▸ Цитируемый текст:
------------------------------------------------------------------------

Нарратив А.Г. Попова сравнительно малоизвестен, и в современной историографии он анализировался всего однажды, известным специалистом по истории казачества Н.А. Мининковым. Впрочем, Н.А. Мининков ограничился самой общей его оценкой, указав лишь, что «сочинение Попова было признано неудачным и подвергалось в донской историографии более позднего времени острой и вполне справедливой критике, а отчасти стало для некоторых историков объектом иронии и сарказма» (Мининков 2010: 266-285). В то же время известен как минимум один положительный отзыв современника-казака на имперский нарратив А.Г. Попова, причем он принадлежит самому М.И. Платову (Артинский 1907: 57). Как бы ни была слаба «История о Донском войске» в научном отношении, это первое описание донским казаком своей истории, причем реализованное с опорой «на предания почтенных старожилов» и, возможно, фантазию автора, т. е. историческую память, а не исторические документы. И именно поэтому оценка А.Г. Поповым Булавинского восстания достаточно важна: она показывает, как приверженные мифу о Империи казаки, составлявшие значительную часть донской элиты до 1917 г., ненавидели и презирали повстанца, восставшего за казачью свободу, считая его предателем-властолюбцем.

------------------------------------------------------------------------

▸ Извлечённый материал:
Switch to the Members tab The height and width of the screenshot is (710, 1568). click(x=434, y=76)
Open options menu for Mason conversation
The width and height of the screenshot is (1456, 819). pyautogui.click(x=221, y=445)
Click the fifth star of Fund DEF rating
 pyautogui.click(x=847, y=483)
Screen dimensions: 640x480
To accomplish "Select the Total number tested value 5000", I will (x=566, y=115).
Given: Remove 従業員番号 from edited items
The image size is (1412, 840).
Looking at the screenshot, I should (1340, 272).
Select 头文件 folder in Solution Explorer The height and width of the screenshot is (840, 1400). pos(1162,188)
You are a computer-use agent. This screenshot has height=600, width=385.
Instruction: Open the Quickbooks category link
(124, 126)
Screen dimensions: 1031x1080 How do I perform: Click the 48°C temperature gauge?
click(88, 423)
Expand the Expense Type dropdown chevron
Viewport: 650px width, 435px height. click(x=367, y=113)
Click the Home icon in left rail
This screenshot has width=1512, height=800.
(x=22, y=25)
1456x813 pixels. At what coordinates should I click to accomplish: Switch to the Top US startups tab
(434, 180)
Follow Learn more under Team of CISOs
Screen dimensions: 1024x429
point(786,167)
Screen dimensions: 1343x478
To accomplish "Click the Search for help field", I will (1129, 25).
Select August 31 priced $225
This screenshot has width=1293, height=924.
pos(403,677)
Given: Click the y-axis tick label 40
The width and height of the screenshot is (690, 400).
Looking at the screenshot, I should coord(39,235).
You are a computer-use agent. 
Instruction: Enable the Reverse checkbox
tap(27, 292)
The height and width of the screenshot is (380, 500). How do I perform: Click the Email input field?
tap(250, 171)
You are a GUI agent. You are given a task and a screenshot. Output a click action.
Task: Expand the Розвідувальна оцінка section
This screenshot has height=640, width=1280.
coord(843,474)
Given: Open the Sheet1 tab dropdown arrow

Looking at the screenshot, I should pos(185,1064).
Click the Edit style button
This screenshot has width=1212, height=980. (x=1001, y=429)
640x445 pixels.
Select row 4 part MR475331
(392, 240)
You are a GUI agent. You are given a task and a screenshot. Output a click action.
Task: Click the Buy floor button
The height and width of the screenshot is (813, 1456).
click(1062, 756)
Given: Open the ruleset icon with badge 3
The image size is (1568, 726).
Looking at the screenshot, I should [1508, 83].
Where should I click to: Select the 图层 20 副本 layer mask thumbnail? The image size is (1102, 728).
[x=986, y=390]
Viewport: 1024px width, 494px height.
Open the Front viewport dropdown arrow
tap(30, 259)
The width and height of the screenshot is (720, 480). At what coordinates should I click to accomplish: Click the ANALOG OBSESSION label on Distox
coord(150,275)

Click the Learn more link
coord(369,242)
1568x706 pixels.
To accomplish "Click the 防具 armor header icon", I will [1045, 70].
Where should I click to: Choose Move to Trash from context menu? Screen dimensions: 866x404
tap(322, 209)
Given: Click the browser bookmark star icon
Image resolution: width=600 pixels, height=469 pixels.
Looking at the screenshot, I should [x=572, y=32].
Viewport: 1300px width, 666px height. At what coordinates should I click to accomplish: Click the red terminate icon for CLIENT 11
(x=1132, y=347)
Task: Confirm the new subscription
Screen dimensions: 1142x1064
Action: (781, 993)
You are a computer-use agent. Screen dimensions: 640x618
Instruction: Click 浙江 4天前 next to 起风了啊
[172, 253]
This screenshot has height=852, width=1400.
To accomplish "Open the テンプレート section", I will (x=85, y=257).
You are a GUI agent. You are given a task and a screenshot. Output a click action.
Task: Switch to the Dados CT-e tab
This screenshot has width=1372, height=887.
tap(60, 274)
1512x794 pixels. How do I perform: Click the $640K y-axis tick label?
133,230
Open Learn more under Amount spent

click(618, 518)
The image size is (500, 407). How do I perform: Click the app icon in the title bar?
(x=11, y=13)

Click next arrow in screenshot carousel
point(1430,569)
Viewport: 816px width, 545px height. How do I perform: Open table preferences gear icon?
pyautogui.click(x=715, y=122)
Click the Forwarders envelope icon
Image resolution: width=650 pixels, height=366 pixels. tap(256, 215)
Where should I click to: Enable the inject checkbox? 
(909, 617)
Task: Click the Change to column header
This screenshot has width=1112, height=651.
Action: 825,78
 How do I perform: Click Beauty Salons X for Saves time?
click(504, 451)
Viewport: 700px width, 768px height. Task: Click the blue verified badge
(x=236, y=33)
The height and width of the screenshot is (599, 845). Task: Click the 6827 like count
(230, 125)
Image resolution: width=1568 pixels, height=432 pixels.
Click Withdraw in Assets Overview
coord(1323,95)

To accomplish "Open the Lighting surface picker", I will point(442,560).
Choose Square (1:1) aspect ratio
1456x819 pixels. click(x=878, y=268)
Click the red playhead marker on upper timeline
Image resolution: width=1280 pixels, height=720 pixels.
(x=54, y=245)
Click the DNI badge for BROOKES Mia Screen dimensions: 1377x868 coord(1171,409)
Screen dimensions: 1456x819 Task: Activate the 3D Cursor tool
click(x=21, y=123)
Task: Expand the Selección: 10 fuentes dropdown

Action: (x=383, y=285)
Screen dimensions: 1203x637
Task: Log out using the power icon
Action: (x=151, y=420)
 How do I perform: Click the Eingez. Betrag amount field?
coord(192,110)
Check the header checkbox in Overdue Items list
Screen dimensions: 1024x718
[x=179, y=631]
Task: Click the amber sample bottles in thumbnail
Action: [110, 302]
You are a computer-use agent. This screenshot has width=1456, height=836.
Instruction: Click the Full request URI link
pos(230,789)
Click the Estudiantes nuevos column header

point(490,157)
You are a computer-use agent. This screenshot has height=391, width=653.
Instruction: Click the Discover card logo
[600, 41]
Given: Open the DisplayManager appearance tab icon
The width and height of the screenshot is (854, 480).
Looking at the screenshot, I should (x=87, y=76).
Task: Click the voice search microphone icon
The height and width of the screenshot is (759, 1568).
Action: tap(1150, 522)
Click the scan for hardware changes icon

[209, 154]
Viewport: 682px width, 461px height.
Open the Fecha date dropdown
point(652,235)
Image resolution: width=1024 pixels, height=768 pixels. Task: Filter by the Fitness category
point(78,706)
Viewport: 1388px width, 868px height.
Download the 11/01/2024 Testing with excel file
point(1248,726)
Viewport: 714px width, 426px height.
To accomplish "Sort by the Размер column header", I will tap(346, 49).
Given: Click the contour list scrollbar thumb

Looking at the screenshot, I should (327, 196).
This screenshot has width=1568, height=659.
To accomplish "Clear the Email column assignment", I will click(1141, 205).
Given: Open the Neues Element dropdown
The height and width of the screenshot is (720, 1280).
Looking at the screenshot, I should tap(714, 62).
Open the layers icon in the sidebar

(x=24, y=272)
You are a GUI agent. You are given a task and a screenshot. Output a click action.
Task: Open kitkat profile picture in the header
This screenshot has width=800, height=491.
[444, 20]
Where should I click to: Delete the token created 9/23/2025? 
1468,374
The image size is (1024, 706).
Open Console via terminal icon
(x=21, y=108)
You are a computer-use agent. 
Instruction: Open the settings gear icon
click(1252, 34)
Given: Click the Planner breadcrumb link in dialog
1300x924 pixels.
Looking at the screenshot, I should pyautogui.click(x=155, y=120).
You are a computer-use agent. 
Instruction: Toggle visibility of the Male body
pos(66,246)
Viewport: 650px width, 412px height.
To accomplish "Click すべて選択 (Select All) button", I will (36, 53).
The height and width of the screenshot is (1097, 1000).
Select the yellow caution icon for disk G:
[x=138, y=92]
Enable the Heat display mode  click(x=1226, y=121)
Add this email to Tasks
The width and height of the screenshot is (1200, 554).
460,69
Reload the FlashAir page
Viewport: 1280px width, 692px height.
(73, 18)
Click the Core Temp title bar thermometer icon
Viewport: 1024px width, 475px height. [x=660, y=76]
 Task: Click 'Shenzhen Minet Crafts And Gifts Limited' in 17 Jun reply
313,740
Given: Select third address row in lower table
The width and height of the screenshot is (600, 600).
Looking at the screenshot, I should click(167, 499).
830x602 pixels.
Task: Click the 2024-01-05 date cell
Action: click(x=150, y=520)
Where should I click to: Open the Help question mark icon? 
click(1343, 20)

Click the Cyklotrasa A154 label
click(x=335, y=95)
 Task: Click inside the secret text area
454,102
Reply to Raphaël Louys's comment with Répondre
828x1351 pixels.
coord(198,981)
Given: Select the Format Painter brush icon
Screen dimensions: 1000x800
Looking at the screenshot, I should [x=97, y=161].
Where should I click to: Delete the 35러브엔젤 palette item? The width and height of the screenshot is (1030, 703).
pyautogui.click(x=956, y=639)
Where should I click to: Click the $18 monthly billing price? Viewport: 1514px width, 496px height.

------------------------------------------------------------------------

▸ Задание A: Изложите цитируемый текст в двух предложениях.
▸ Задание B: Перепишите из записей без изменений строки, начиная со строки, содержащей «Screen dimensions: 1343x478», и заканчивая строкой, содержащей «coord(369,242)».

▸ Ответ к заданию A: Нарратив А.Г. Попова «История о Донском войске» в современной историографии анализировался лишь однажды, Н.А. Мининковым, который отметил, что сочинение было признано неудачным, хотя известен и положительный отзыв о нём М.И. Платова. При всей научной слабости это первое описание донским казаком своей истории, опирающееся на историческую память, и оценка Поповым Булавинского восстания показывает, что приверженные имперскому мифу казаки ненавидели и презирали повстанца, считая его предателем-властолюбцем.

▸ Ответ к заданию B:
Screen dimensions: 1343x478
To accomplish "Click the Search for help field", I will (1129, 25).
Select August 31 priced $225
This screenshot has width=1293, height=924.
pos(403,677)
Given: Click the y-axis tick label 40
The width and height of the screenshot is (690, 400).
Looking at the screenshot, I should coord(39,235).
You are a computer-use agent. 
Instruction: Enable the Reverse checkbox
tap(27, 292)
The height and width of the screenshot is (380, 500). How do I perform: Click the Email input field?
tap(250, 171)
You are a GUI agent. You are given a task and a screenshot. Output a click action.
Task: Expand the Розвідувальна оцінка section
This screenshot has height=640, width=1280.
coord(843,474)
Given: Open the Sheet1 tab dropdown arrow

Looking at the screenshot, I should pos(185,1064).
Click the Edit style button
This screenshot has width=1212, height=980. (x=1001, y=429)
640x445 pixels.
Select row 4 part MR475331
(392, 240)
You are a GUI agent. You are given a task and a screenshot. Output a click action.
Task: Click the Buy floor button
The height and width of the screenshot is (813, 1456).
click(1062, 756)
Given: Open the ruleset icon with badge 3
The image size is (1568, 726).
Looking at the screenshot, I should [1508, 83].
Where should I click to: Select the 图层 20 副本 layer mask thumbnail? The image size is (1102, 728).
[x=986, y=390]
Viewport: 1024px width, 494px height.
Open the Front viewport dropdown arrow
tap(30, 259)
The width and height of the screenshot is (720, 480). At what coordinates should I click to accomplish: Click the ANALOG OBSESSION label on Distox
coord(150,275)

Click the Learn more link
coord(369,242)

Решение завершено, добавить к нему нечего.